A unilateral contract lacks consideration for want of mutuality, but when the promisee performs, consideration is supplied and the contract is enforceable to the extent performed. An offer to make a unilateral contract is accepted when the requested performance is rendered.
At its March sales meeting, a brokerage firm announced a bonus program, which covered the period from January 1 to December 31 of that year, with bonuses immediately payable upon reaching certain sales levels. After achieving the first bonus level, it took several months for an agent to receive her bonus. At its September meeting, the firm announced that it would pay its bonuses in March of the following year. In January the agent left the firm's employ. She filed an action for damages and breach of bonus contract after the firm refused to tender her bonus in March. The jury returned a verdict in favor of the agent. The case was appealed to the Court of Appeals of Missouri.
Did the second offer revoke the first offer of the brokerage firm?

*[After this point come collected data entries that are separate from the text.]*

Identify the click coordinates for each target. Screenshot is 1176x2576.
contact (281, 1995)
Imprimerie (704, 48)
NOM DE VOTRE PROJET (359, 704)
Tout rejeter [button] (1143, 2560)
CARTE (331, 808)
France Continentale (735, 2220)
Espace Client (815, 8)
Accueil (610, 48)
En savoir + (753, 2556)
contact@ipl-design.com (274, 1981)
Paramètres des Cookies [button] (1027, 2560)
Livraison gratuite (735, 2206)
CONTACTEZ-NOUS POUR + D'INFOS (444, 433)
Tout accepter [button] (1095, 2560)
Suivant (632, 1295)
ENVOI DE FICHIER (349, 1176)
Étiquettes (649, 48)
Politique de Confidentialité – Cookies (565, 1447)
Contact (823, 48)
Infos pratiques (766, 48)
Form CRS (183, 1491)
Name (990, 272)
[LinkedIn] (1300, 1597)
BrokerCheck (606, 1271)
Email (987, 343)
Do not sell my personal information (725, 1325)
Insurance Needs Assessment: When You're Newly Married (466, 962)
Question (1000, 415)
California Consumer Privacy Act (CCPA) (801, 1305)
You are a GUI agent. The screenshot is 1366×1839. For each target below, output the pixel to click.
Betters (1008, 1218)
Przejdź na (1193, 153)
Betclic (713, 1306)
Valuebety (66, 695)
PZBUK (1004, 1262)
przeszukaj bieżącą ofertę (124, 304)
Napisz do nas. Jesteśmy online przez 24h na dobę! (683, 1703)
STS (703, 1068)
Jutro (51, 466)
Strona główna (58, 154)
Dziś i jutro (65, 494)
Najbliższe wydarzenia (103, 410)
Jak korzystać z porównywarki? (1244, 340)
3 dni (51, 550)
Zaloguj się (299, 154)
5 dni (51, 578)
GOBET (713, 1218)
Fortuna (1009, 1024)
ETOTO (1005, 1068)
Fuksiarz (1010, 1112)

The court affirmed the verdict, finding that the firm made a unilateral offer, which induced the agent to remain, and that the agent substantially performed by earning a high level of commissions. The firm did not revoke the first offer by making the second offer because the agent had substantially performed on the original offer. Moreover, the court held that where one party makes a promissory offer in such form that it can be accepted by the rendition of the performance that is requested in exchange, without any express return promise or notice of acceptance in words, the offeror is bound by a contract just as soon as the offeree has rendered a substantial part of that requested performance. The main offer includes a subsidiary promise, necessarily implied, that if part of the requested performance is given, the offeror will not revoke his offer, and that if tender is made it will be accepted. Part performance or tender may thus furnish consideration for the subsidiary promises. Moreover, merely acting in justifiable reliance on an offer may in some cases serve as sufficient reason for making a promise binding. Thus, in the context of an offer for unilateral contract, the offer may not be revoked where the offeree has accepted the offer by substantial performance.